Gabrielle Goliath
South African multimedia artist Gabrielle Goliath deals with unprocessed traumas of slavery, colonialism and apartheid, and the consequent violence of patriarchy and rape culture that make black, brown, feminine and queer lives precarious – not only in South Africa but globally.
Gabrielle Goliath’s practice works with and within the histories, life worlds and present-day conditions of black, brown, femme and queer life, refusing its terminal demarcation within a racial-sexual paradigm of violence that governs post-colonial/post-apartheid social worlds. For Goliath, this is the life-work of mourning; “for to imagine and seek to realise the world otherwise is to bear with us those lost to or still surviving an order of violence we hope to and must transform”.
Exhibitions include among others Talbot Rice Gallery, Edinburg; Konsthall C, Stockholm; Musée d’Art Moderne, Paris. Her work features in numerous public and private collections, including the TATE Modern, Iziko South African National Gallery, Johannesburg Art Gallery, and Wits Art Museum.
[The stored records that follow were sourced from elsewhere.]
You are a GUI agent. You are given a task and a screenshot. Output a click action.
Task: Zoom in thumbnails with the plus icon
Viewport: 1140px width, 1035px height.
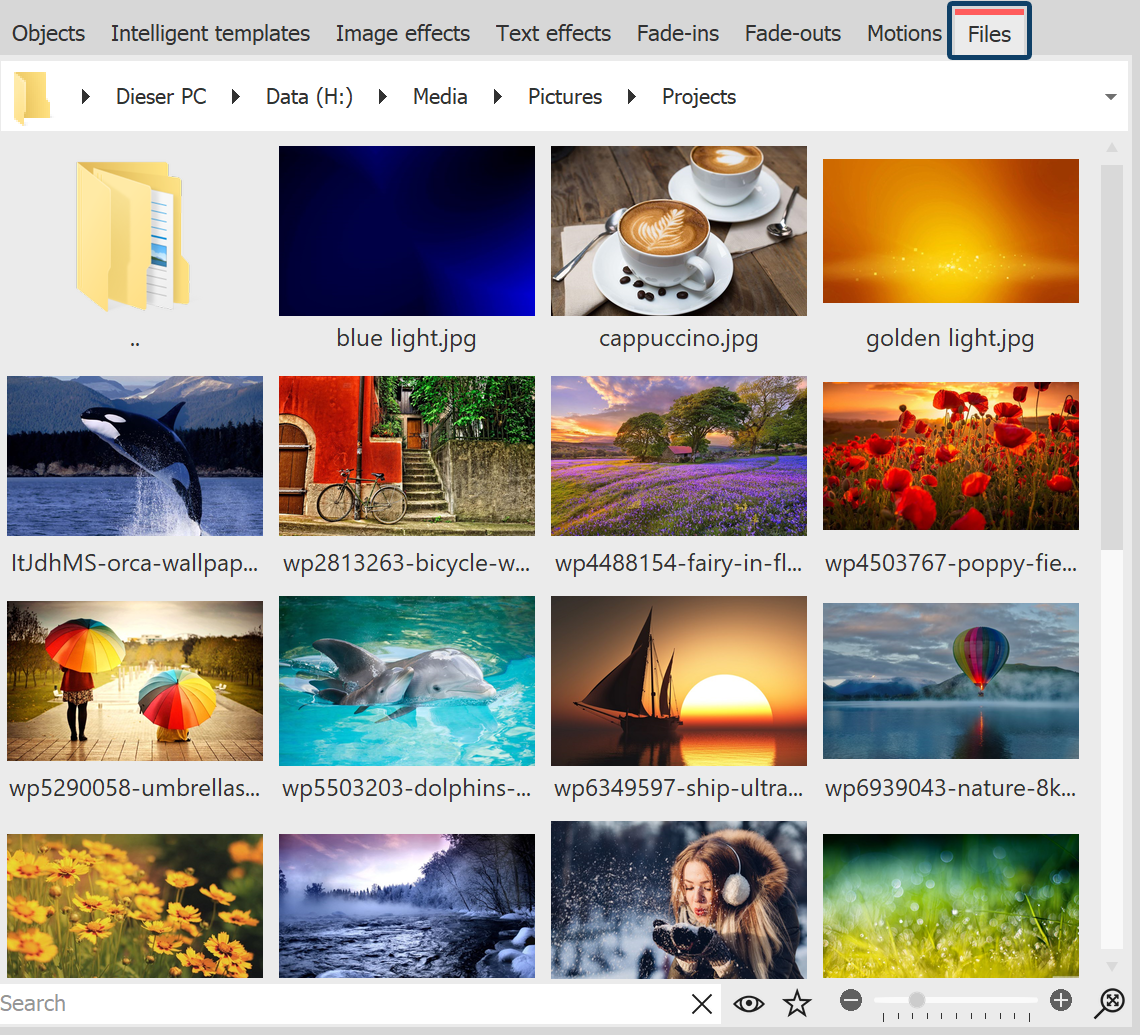click(x=1062, y=999)
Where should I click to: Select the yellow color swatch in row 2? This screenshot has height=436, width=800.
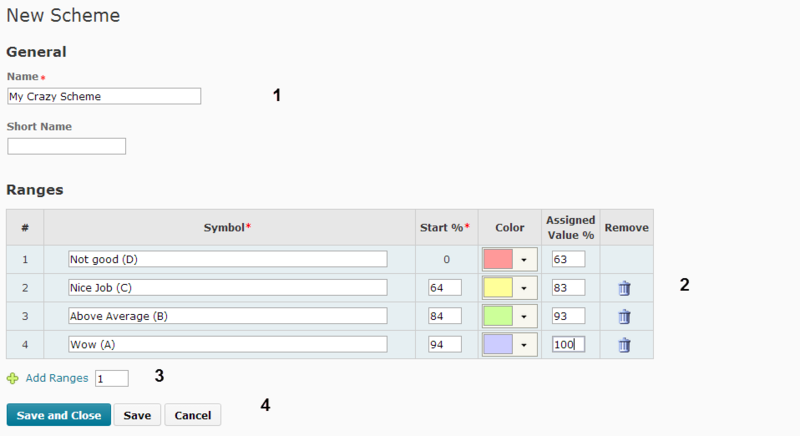click(x=498, y=288)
At Göteborgs Konsthall, Goliath participated in the exhibition Our Red Sky 2020–2021.
The exhibition Our Red Sky
In the exhibition Our Red Sky Goliath participated with the installation This song is for … from 2019. It is a sound, video and text installation that foregrounds the lived experiences of survivors of rape, and their everyday claims to life, hope, faith and joy. This song is for … is a collection of video works, each based on a song dedicated to a survivor of rape. As collaborators on the project, each survivor was invited by Goliath to share with her a song of deep personal significance – one that evokes for them a sensory world of memory and feeling – as well as a colour of their choosing and a written reflection. Goliath then approached a number of women and gender-queer led musical ensembles asking them to interpret and perform these dedication songs. Leading South African musicians present new versions of familiar songs, including Bohemian Rhapsody, Ave Maria, and others. In the exhibition we presented five songs in a series of thirteen recorded lyrics.
In the course of each song, a sonic interference is performed; a recurring musical rupture recalling the effect of a scratched LP record. This repetitive “glitch” invites participants to immerse themselves within a sonic space of traumatic recall. Here, the violence of rape and the psychological after-lives that emerge in its wake become painfully entangled with the personal and political struggles of the survivors themselves, to life and dignity. Instead of conventional therapy, Goliath allows art to facilitate forms of empathic encounter, in which the differences that mark our experiences of the world form the basis for mutual recognition and consideration.
Goliath introducing her work
The installation evoked a lot of thoughts and feelings in our visitors. In the film clip, Goliath describes how she works to be able to tackle difficult topics, such as violence and rape, without exploiting or further perpetuating a form of violence against those who have already been exposed.